The mean number of treatments necessary for complete regression was 1.32. Compared with the baseline value, VA at last visit for all eyes had improved by a mean of 1.1 lines, and the effect was even more evident when measured with laser interferometry (mean +1.26 lines).

In subgroup analyses, VA improved in all lesion composition groups and in lesions larger and smaller than 2,600 μm. However, at this time of follow-up, the changes compared with baseline were statistically significant only in eyes with subfoveal lesions and lesions >2,600 μm. This also means that the results are not driven by the juxta- and extrafoveal lesions.

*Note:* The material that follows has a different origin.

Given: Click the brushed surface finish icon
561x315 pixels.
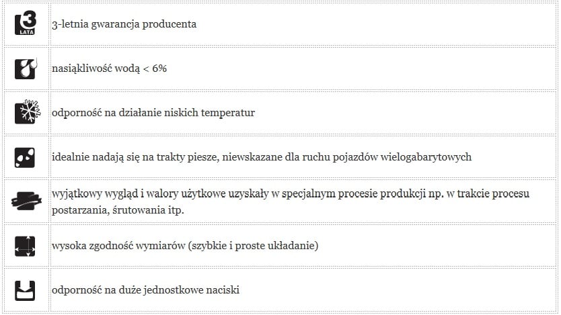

Analysis of mean number of lines changed showed nearly 60% of eyes had increased visual acuity (>1 line and up to 7 lines) and >70% showed improvement or real stabilization with loss of less than 1 line. In 20% of eyes, VA decreased by 1 to 3 lines, and only 8% of eyes lost more than 3 lines of VA. A side-to-side comparison of these results with other studies clearly shows that this combination approach leads to a response rate of >90%.

The most common side effects were acceleration of cataractogenesis and IOP elevation. Of eyes that were phakic when first treated, 61% had undergone cataract surgery during the follow-up, and the proportion of eyes with IOP elevation increased over time.

"As of now, transient increase in IOP was observed in 26% of eyes. Almost all of those events could be controlled with topical medications, although 2.6% of eyes required surgery, usually involving a cyclodestructive procedure," Dr. Augustin reported.